**Exercise requirements**
Find and copy each line in the material below where the string "width" occurs.

**Provided entries**
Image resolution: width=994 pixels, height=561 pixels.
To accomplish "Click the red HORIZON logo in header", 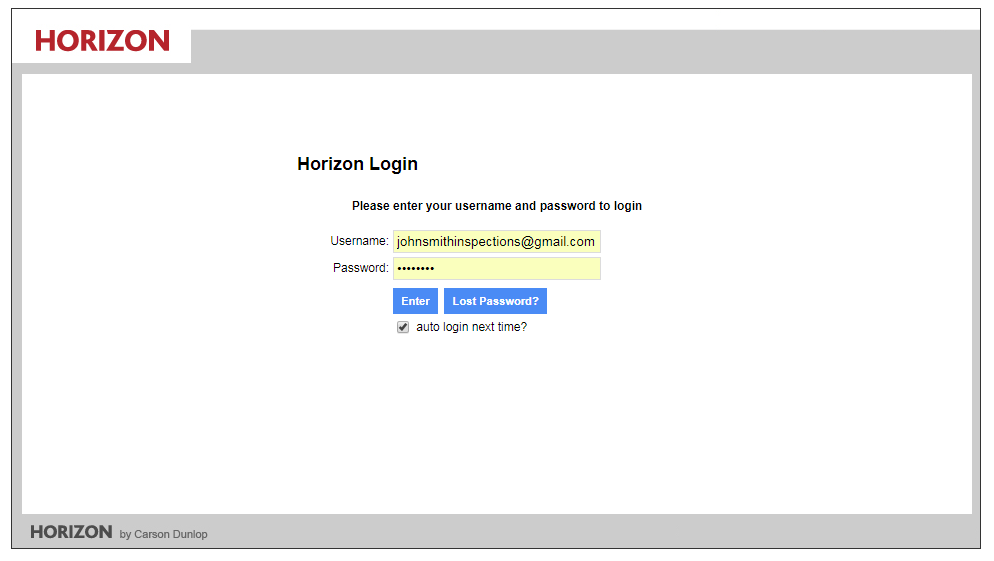I will pyautogui.click(x=102, y=41).

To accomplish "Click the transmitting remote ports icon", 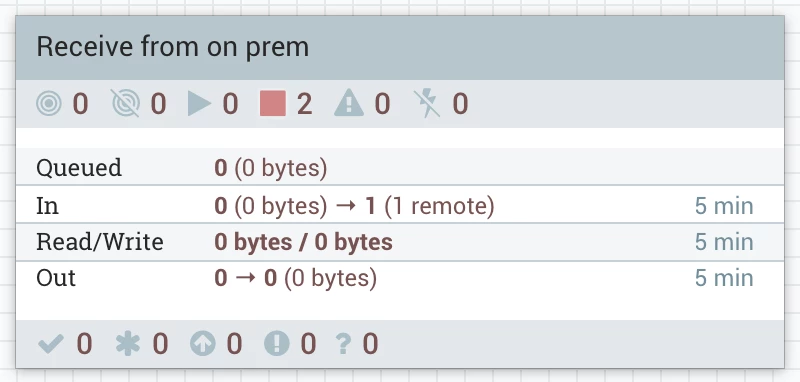I will click(x=49, y=104).
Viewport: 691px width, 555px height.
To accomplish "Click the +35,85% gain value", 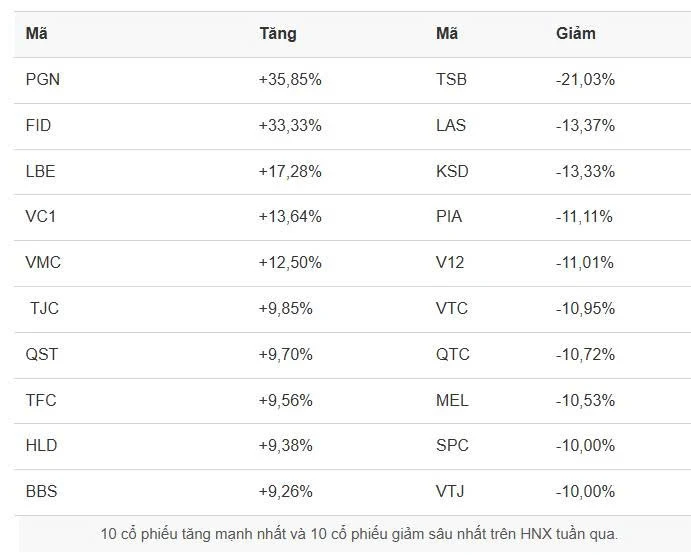I will coord(290,80).
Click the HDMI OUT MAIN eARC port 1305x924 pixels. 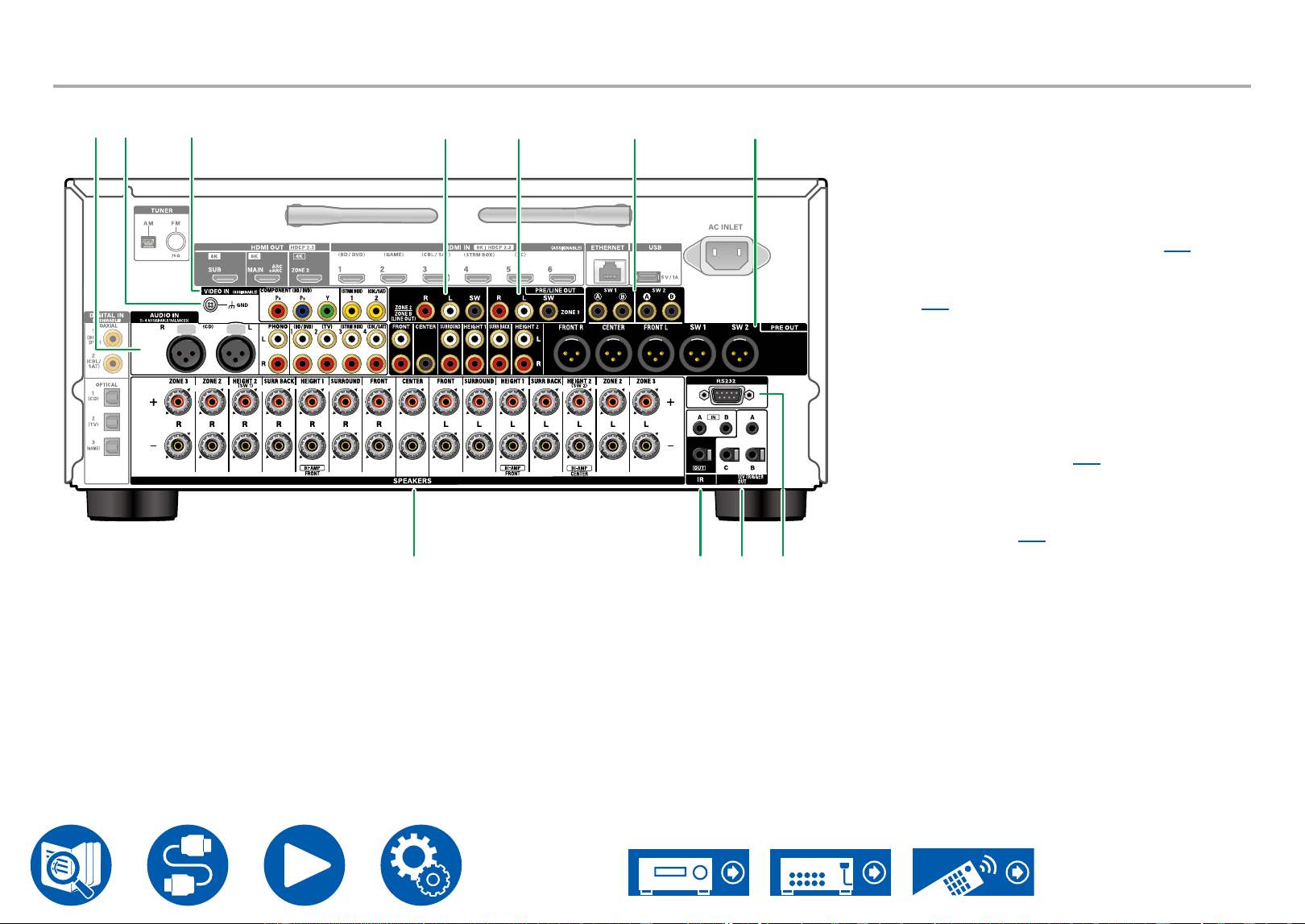pos(267,276)
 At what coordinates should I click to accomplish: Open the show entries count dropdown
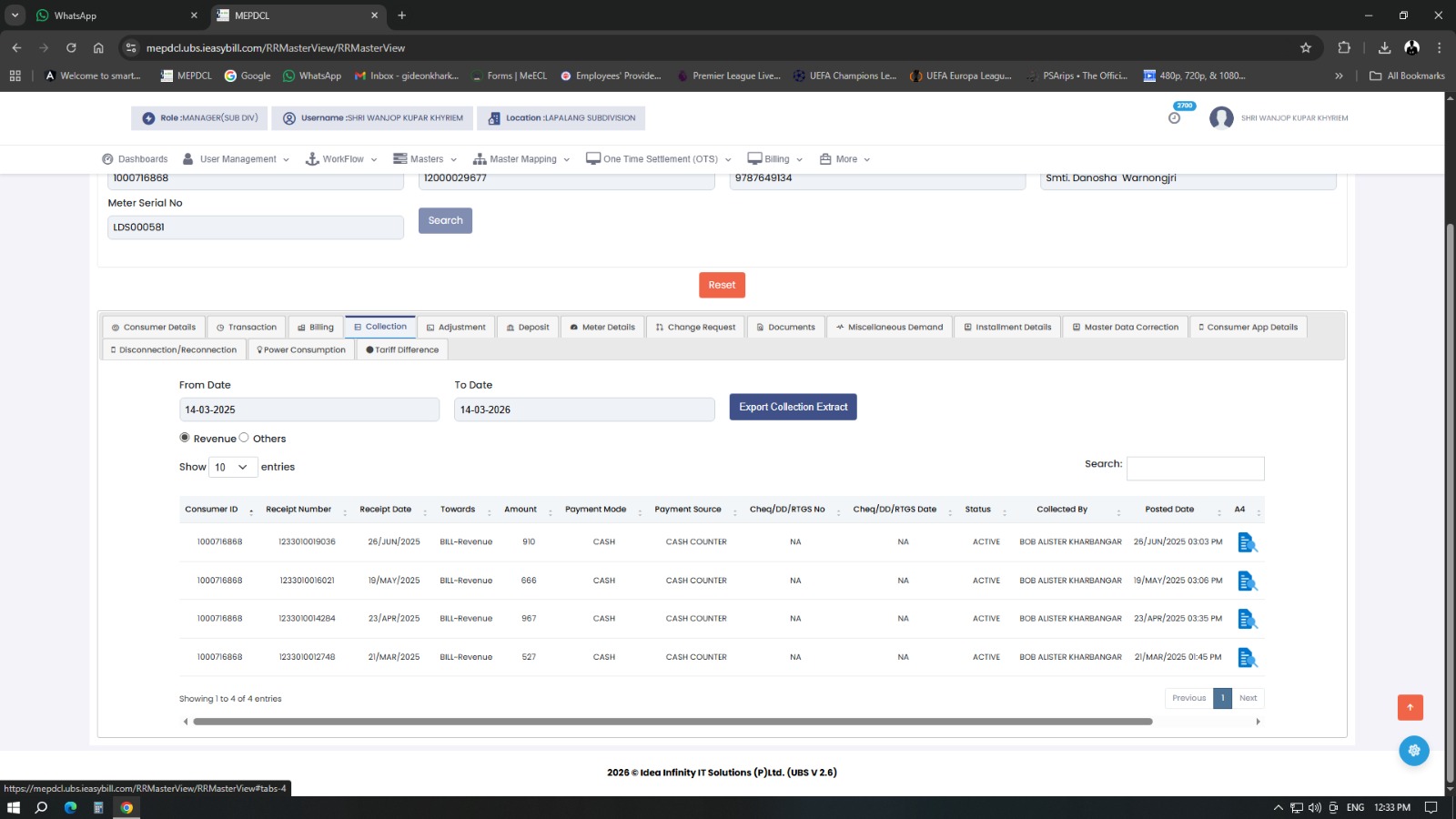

**Reply to the task**
Image resolution: width=994 pixels, height=561 pixels.
Viewport: 691px width, 555px height.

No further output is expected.